Elle ajoute que le dispositif des conclusions d'appel de Mme [P] sollicite expressément la réformation du jugement entrepris et le rejet des prétentions de M. [P].

Elle fait valoir que la mise à prix de l'immeuble pour un montant de 100 000 euros apparaît attractive alors que l'immeuble a été évalué par Maître [O], notaire associé à 210 000 euros le 20 juillet 2018.

Elle ajoute que la demande de M. [P] tendant à ce qu'il soit ordonné le rapport à la succession par Mme [K] [P] de la somme de 44 484,28 euros est une demande nouvelle comme n'ayant pas été présentée en première instance et qui est donc irrecevable.

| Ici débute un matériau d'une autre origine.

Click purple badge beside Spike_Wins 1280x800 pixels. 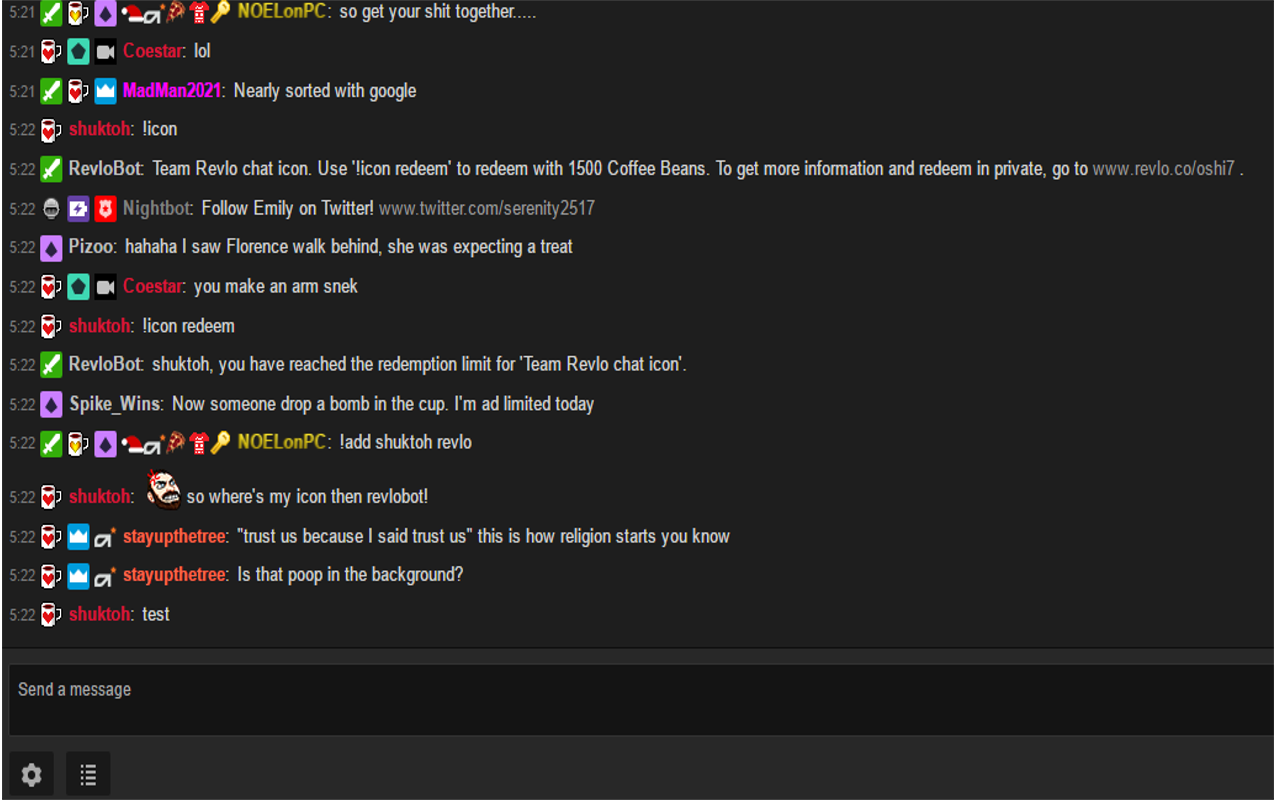(51, 405)
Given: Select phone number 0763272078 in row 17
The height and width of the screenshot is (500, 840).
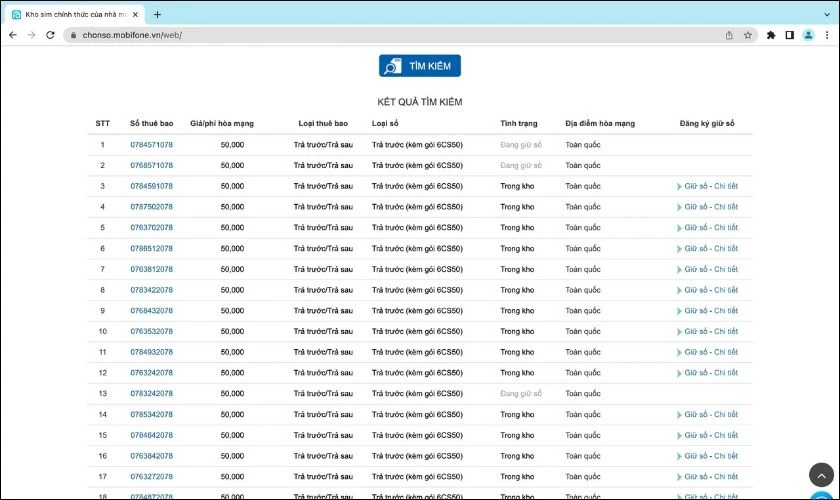Looking at the screenshot, I should click(151, 476).
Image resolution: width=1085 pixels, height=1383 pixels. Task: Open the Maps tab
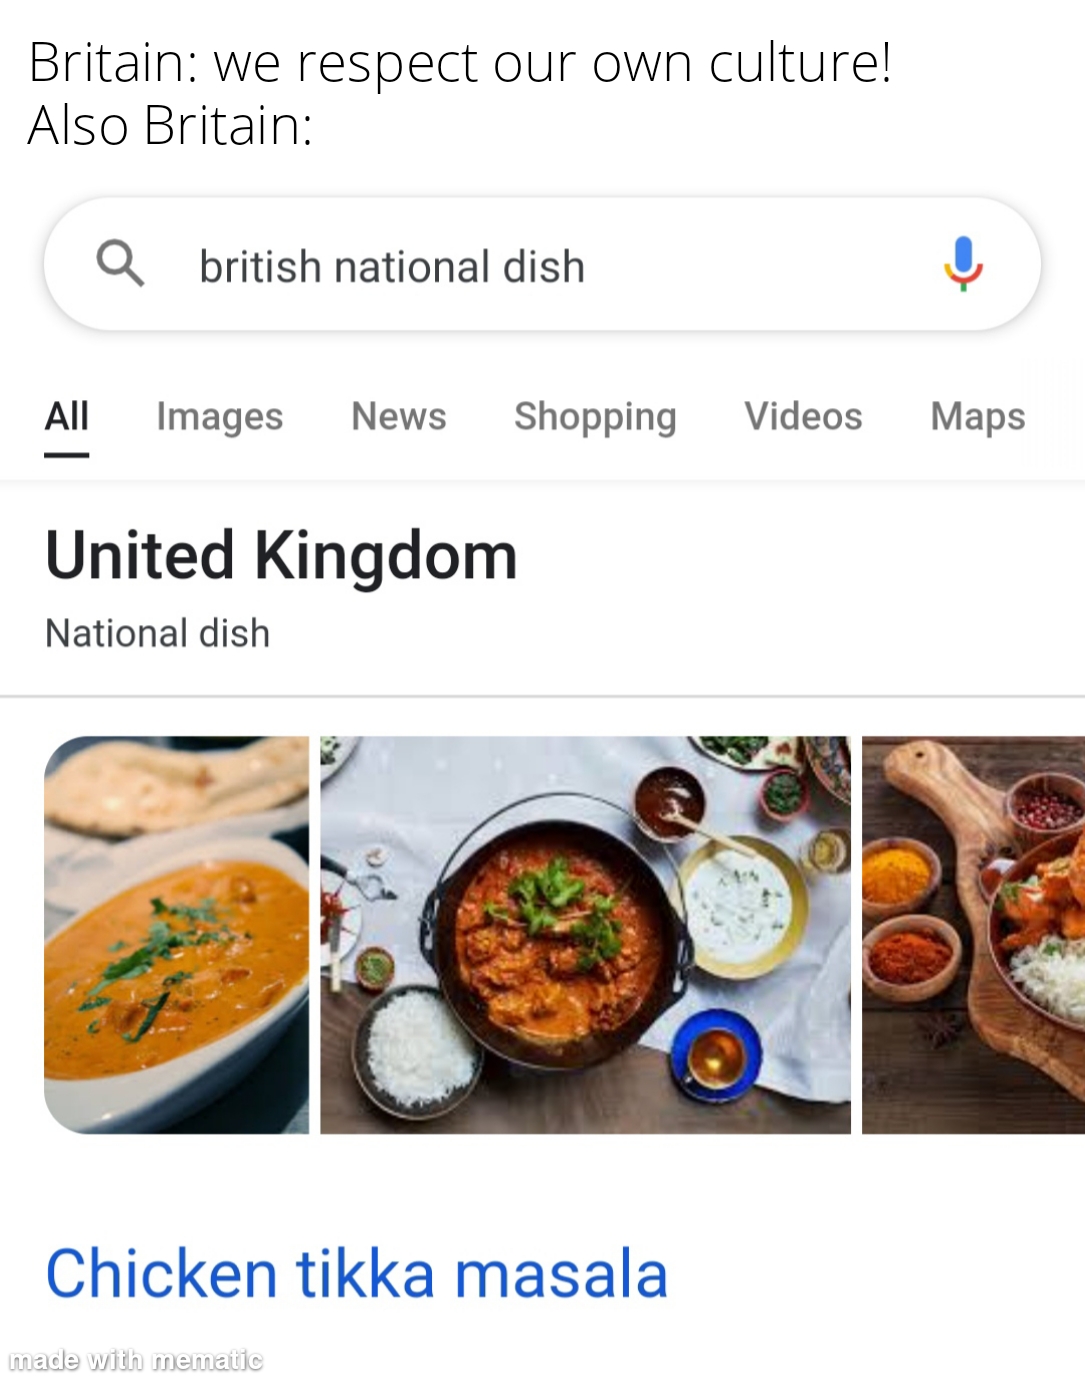click(x=977, y=417)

Aux termes de ses dernières conclusions notifiées par la voie électronique le 14 février 2022, M. [Y] [P] demande à la cour de :

Constater que Mme [K] [P] ne saisit la cour d'aucune demande aux termes de ses écritures d'appelante dans le délai imparti par l'article 908 du code de procédure civile ;

Confirmer le jugement rendu par le tribunal judiciaire de Dunkerque en date du 7 juillet 2020 en toutes ses dispositions, sauf en ce qu'il a ordonné la vente aux enchères publiques à la barre du tribunal de l'immeuble situé à [Adresse 6], cadastré section AC n° [Cadastre 4] sur la mise à prix de 100 000 euros avec faculté de réduction du quart et en ce que cette adjudication sera précédée d'une publication dans un journal d'annonces légales et d'une publicité sommaire faite dans le journal [8].

Statuant de nouveau,

Ordonner l'ouverture des opérations de compte liquidation et partage de l'indivision successorale issue du décès de M. et Mme [L] [P] ;

Commettre Me [A] [O], notaire associé à [Localité 7] ou tel notaire que la cour entendra désigner pour procéder aux opérations de partage, et à cette fin, dresser un état liquidatif établissant les comptes entre les copartageants, la masse partageable, les droits des parties et la composition des lots ;

Ordonner qu'au besoin, il soit procédé à la vente des immeubles indivis dépendants de ladite succession ;

Préalablement à ces opérations et pour y parvenir, si la juridiction de céans s'estimait insuffisamment informée au regard des avis de valeur versés aux débats par les concluants :

Désigner tel expert immobilier qu'il plaira au tribunal de commettre pour donner son avis sur la valeur des immeubles situés [Adresse 6] ;

Dire que l'expert immobilier devra donner son avis sur la valeur des biens immobiliers dans la perspective d'une vente ;

Dire que cet expert devra déposer son rapport dans tel délai à déterminer par le tribunal ;

Ordonner le rapport à la succession par Mme [K] [P] de la somme de 44 484,28 euros,

Y ajoutant,

Condamner Mme [K] [P] à verser à Mr [Y] [P] la somme de 4 000 euros au titre des frais de procédure exposés en cause d'appel sur le fondement de l'article 700 du code de procédure civile.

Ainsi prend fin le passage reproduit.